If both practical and theoretical forms of knowledge grasp the same object, then the putative opposition between natural facts and practical reasons is dissolved. General judgments about a life form unite with practical inferences that are to be acted upon. Scientific reasoning includes both the external, descriptive point of view and the internal, normative point of view. Or rather, the normative point of view simply is one of the scientific points of view. Theoretical reasoning and practical reasoning are both, broadly, scientific.^[I take my view to be similar to those defended, especially in “Miracle of Monism” and “The Inseparability of Science and Values” by John Dupre. Processes of Life: Essays in the Philosophy of Biology. (Oxford University Press; 2012).] Despite McDowell’s concession to bald naturalism that the modern scientific picture excludes the space of reasons, on my account, natural scientific reasoning is no less evaluative than any other expression of reasoning. Hence, the scientific worldview is capacious enough to include practical primates and all that they reason about: chemicals, quarks, mathematical models, biological life forms, or functions. Natural, organic norms (including those of human beings) are part of the modern scientific worldview.
Conclusion
This chapter laid out four requirements that the neo-Aristotelian must meet. I critiqued McDowell’s recourse to a distinction between “first” and “second nature” which does not explain but mystifies the place of human norms within the natural order. By contrast, I defended the Footian alternative which illuminates human norms as instances of natural norms obtaining in all organisms. If we take an unrestricted view of nature that absorbs the aesthetic, the ethical, the logical and so on, then it is merely tautologous to call it ‘natural’ when human beings engage in normative practical reasoning and reason about normativity. But even if we take a restricted view of nature to exclude some sorts of entities as non-natural, the kind of natural normativity that includes human practical reasoning should be included as natural. Since human beings are natural organisms, and practical reasoning is natural to our life form, practical reasoning is natural reasoning.

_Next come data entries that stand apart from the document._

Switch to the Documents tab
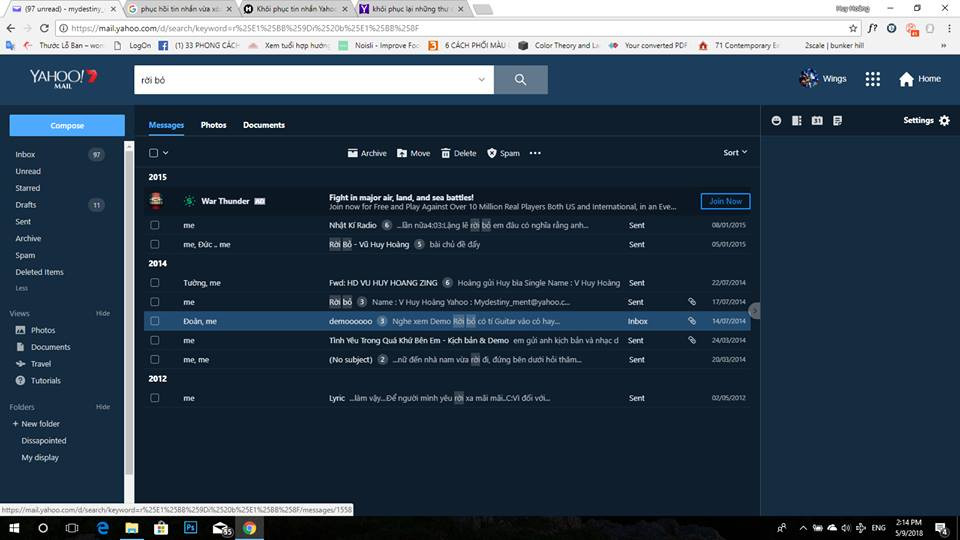This screenshot has width=960, height=540. pos(264,125)
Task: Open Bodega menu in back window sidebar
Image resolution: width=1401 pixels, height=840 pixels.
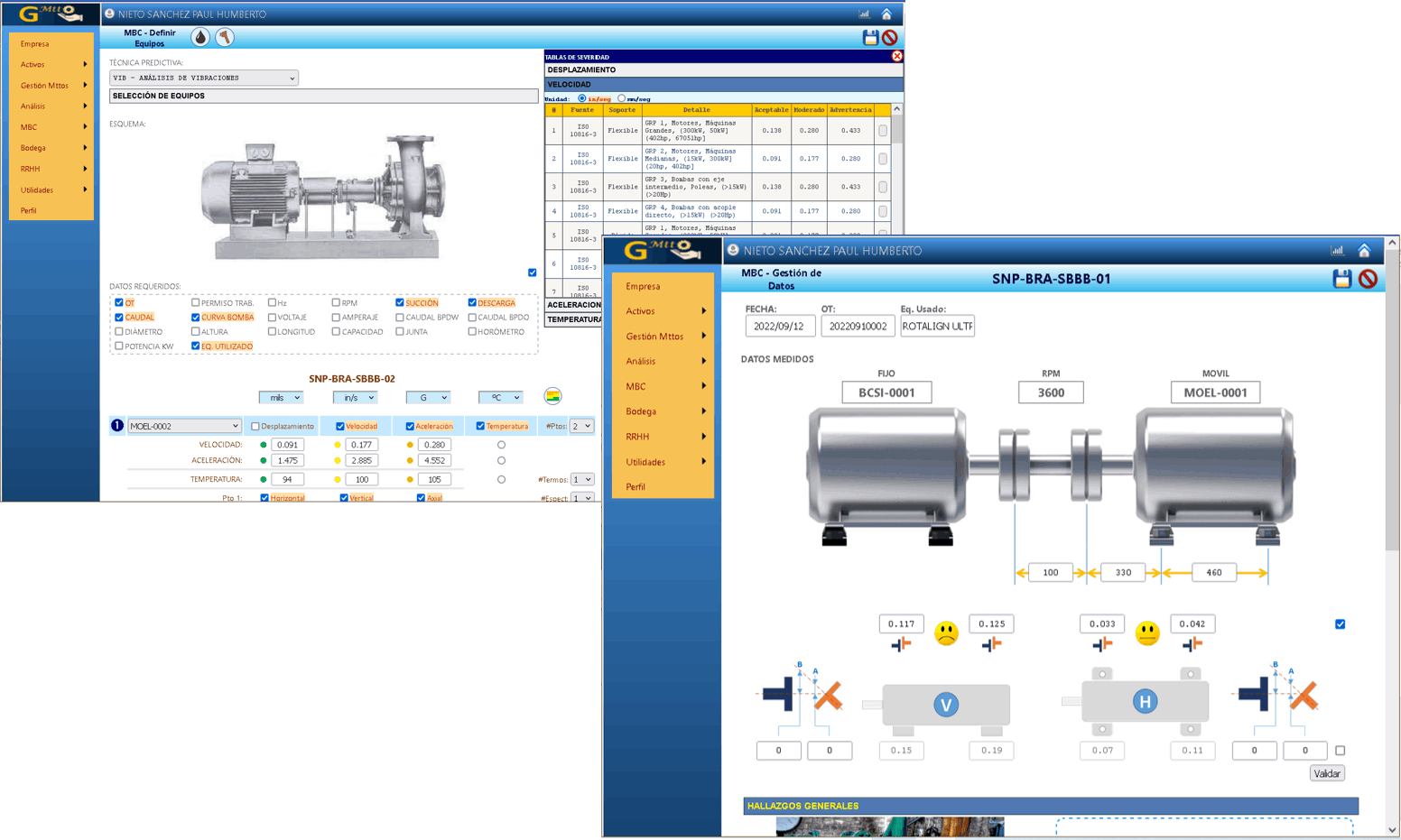Action: point(51,148)
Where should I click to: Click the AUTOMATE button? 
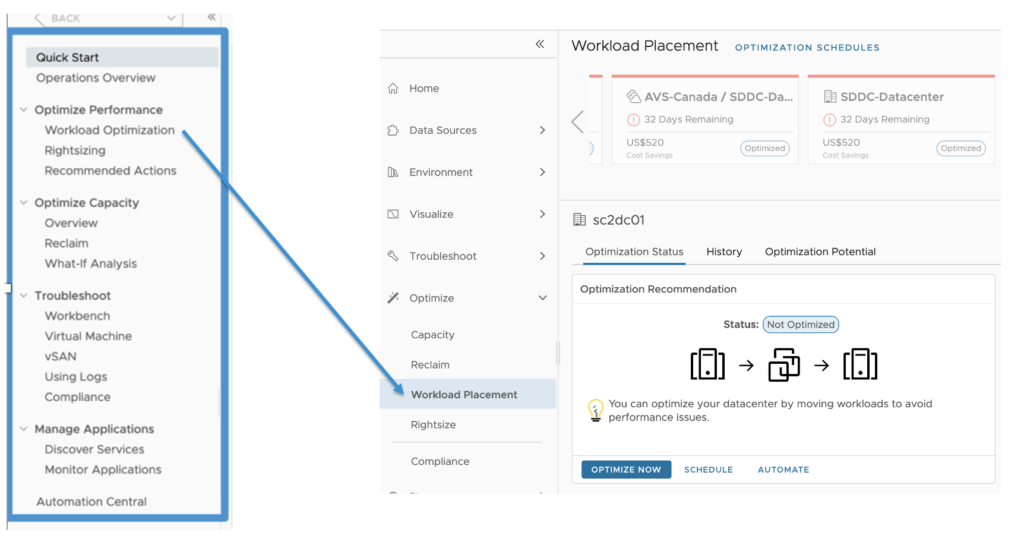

If I were pressed to coin a new term to describe my Footian organic naturalism, I would call it “recursive naturalism.” Nature “recurs” within itself. Defining human beings as practical rational primates entails that we are the one natural organism who reasons about natural organisms. We can observe the pattern of recursion in each element of the argument: Humans engage in natural reasoning about all sorts of things, including natural reasoning itself. We practically reason about practical reasoning. One of our (basic) natural functions is to discover (in greater detail) what our natural function is. Having a virtue (in part) enables us to become more virtuous. Being practically wise enables us to discern when and how to pursue more practical wisdom.